Stored data entries:
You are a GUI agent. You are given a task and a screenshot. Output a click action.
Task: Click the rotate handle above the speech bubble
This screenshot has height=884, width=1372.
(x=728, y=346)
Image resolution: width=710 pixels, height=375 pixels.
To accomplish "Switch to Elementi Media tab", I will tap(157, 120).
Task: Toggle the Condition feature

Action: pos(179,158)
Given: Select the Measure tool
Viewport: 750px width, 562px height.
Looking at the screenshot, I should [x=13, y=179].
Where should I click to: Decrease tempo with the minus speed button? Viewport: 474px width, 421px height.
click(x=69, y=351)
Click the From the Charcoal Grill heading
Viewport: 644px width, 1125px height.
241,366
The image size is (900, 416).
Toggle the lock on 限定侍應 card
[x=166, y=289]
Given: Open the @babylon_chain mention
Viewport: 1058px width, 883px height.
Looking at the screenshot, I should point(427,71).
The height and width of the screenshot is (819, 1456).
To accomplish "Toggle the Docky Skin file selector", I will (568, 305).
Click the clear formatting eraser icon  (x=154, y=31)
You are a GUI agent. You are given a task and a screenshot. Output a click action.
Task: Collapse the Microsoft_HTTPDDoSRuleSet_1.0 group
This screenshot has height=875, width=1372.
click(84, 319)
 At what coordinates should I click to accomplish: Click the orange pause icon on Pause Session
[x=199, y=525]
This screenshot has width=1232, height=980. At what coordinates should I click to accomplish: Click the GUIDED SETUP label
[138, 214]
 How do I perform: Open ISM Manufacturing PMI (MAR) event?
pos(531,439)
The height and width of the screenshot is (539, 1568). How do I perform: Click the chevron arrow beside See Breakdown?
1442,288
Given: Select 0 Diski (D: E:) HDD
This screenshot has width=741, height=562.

WHAT THIS TASK INVOLVES
Looking at the entries above, how many lines contain the word "will"? Answer with the number alone.

ANSWER FOR THE TASK
2